- **SET TASK 1**: Quote the hiking account between "The next day" and "on my side.", inclusive.
- **SET TASK 2**: In the hiking account, which museum in Malaga held plenty of paintings of naked women?

I had been so efficient that I had nothing left to do in Antequera on rain day two and therefore took a day trip to Malaga. In case you are hiking the GR 7 there are plenty of outdoor shops in Malaga including a huge Decathlon and a base: shop right in the train stations shopping centre. I dislike Picasso and skipped all the Picasso related stuff - there are still plenty of art museums. Today´s programme was a big contrast to yesterday´s: Plenty of naked women in the Revello de Toro museum instead of virgin Mary. I loved the free modern art museum and the Collection of Carmen-Thyssen-Bornemisza but in the end I was now itching to go hiking again. 

The next day finally brought sunshine again. It was now three days to Ronda, my next stop. Again, I did not need a rest day again so soon, but Ronda is such an important tourist sight that it would be a shame to just hike through. This stretch is not exactly exciting. At least the olive trees are now interspersed with almond trees... Well, it is not that bad. Day one was boring hiking along plantations. Although the sun was out it was freezing cold and I feared I would end up camping under another olive tree. But luck was on my side.

- **GIVEN RECORDS**:
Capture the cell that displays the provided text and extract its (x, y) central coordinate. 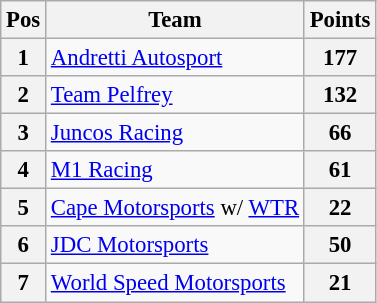
6 (24, 245)
Cape Motorsports w/ WTR (176, 208)
22 (340, 208)
Andretti Autosport (176, 58)
JDC Motorsports (176, 245)
2 (24, 95)
21 (340, 283)
Team (176, 20)
M1 Racing (176, 170)
Pos (24, 20)
132 (340, 95)
66 (340, 133)
Team Pelfrey (176, 95)
50 (340, 245)
4 (24, 170)
61 (340, 170)
7 (24, 283)
177 (340, 58)
World Speed Motorsports (176, 283)
Juncos Racing (176, 133)
5 (24, 208)
1 (24, 58)
3 (24, 133)
Points (340, 20)
Locate the cell with the specified text and output its (X, Y) center coordinate. 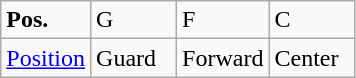
Center (312, 58)
Forward (223, 58)
Pos. (46, 20)
C (312, 20)
F (223, 20)
Guard (134, 58)
G (134, 20)
Position (46, 58)
For the text-containing cell, return its midpoint in (x, y) coordinate format. 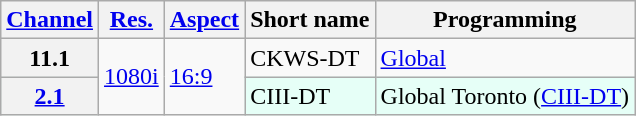
Programming (505, 20)
CKWS-DT (310, 58)
Short name (310, 20)
Aspect (204, 20)
CIII-DT (310, 96)
1080i (132, 77)
2.1 (50, 96)
Global (505, 58)
16:9 (204, 77)
11.1 (50, 58)
Global Toronto (CIII-DT) (505, 96)
Res. (132, 20)
Channel (50, 20)
Return (X, Y) of the center of cell containing provided text 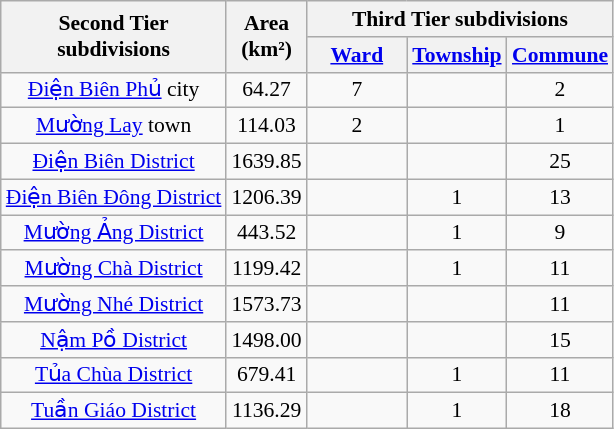
Điện Biên District (114, 162)
Second Tiersubdivisions (114, 36)
Điện Biên Phủ city (114, 90)
Commune (560, 55)
Mường Lay town (114, 126)
25 (560, 162)
443.52 (266, 233)
1573.73 (266, 304)
Mường Chà District (114, 269)
Tuần Giáo District (114, 411)
Township (457, 55)
1498.00 (266, 340)
13 (560, 197)
Ward (357, 55)
Area(km²) (266, 36)
1199.42 (266, 269)
114.03 (266, 126)
1206.39 (266, 197)
Third Tier subdivisions (460, 19)
15 (560, 340)
9 (560, 233)
Mường Ảng District (114, 233)
64.27 (266, 90)
1136.29 (266, 411)
1639.85 (266, 162)
Nậm Pồ District (114, 340)
Điện Biên Đông District (114, 197)
7 (357, 90)
679.41 (266, 375)
Mường Nhé District (114, 304)
Tủa Chùa District (114, 375)
18 (560, 411)
Locate the cell with the specified text and output its [X, Y] center coordinate. 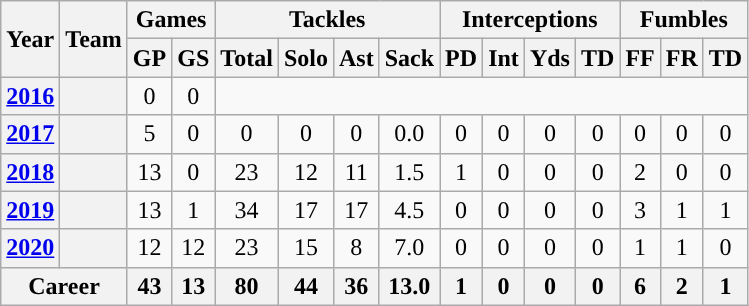
GS [194, 58]
Yds [550, 58]
Tackles [328, 20]
3 [640, 210]
FF [640, 58]
GP [149, 58]
2019 [30, 210]
Ast [356, 58]
13.0 [409, 286]
Solo [306, 58]
6 [640, 286]
Interceptions [530, 20]
2016 [30, 96]
80 [247, 286]
0.0 [409, 134]
11 [356, 172]
FR [682, 58]
4.5 [409, 210]
Team [94, 39]
Year [30, 39]
Int [504, 58]
Sack [409, 58]
1.5 [409, 172]
2018 [30, 172]
2017 [30, 134]
7.0 [409, 248]
Career [64, 286]
2020 [30, 248]
5 [149, 134]
34 [247, 210]
PD [462, 58]
43 [149, 286]
8 [356, 248]
Games [170, 20]
44 [306, 286]
15 [306, 248]
Fumbles [684, 20]
36 [356, 286]
Total [247, 58]
For the text-containing cell, return its midpoint in (X, Y) coordinate format. 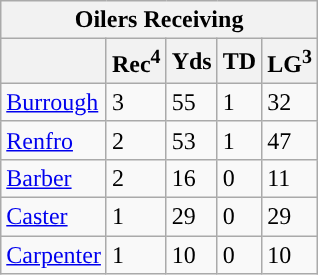
32 (290, 102)
16 (192, 178)
Rec4 (136, 62)
47 (290, 140)
TD (239, 62)
LG3 (290, 62)
55 (192, 102)
Burrough (54, 102)
Barber (54, 178)
Oilers Receiving (160, 20)
3 (136, 102)
Renfro (54, 140)
Caster (54, 217)
53 (192, 140)
Yds (192, 62)
11 (290, 178)
Carpenter (54, 255)
Search for the cell housing the specified text and yield its (x, y) center coordinate. 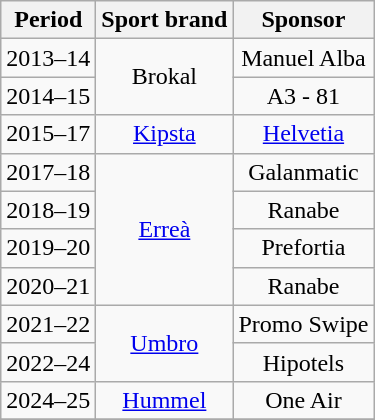
Erreà (164, 229)
Umbro (164, 343)
2013–14 (48, 58)
Manuel Alba (304, 58)
2022–24 (48, 362)
2018–19 (48, 210)
Helvetia (304, 134)
A3 - 81 (304, 96)
2024–25 (48, 400)
Promo Swipe (304, 324)
Period (48, 20)
Sponsor (304, 20)
Galanmatic (304, 172)
2014–15 (48, 96)
Hipotels (304, 362)
Kipsta (164, 134)
Hummel (164, 400)
2021–22 (48, 324)
2020–21 (48, 286)
Sport brand (164, 20)
2017–18 (48, 172)
2015–17 (48, 134)
One Air (304, 400)
Brokal (164, 77)
2019–20 (48, 248)
Prefortia (304, 248)
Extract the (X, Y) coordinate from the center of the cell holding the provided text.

- **EXPECTED ANSWER 1**:
The next day finally brought sunshine again. It was now three days to Ronda, my next stop. Again, I did not need a rest day again so soon, but Ronda is such an important tourist sight that it would be a shame to just hike through. This stretch is not exactly exciting. At least the olive trees are now interspersed with almond trees... Well, it is not that bad. Day one was boring hiking along plantations. Although the sun was out it was freezing cold and I feared I would end up camping under another olive tree. But luck was on my side.

- **EXPECTED ANSWER 2**: The Revello de Toro museum.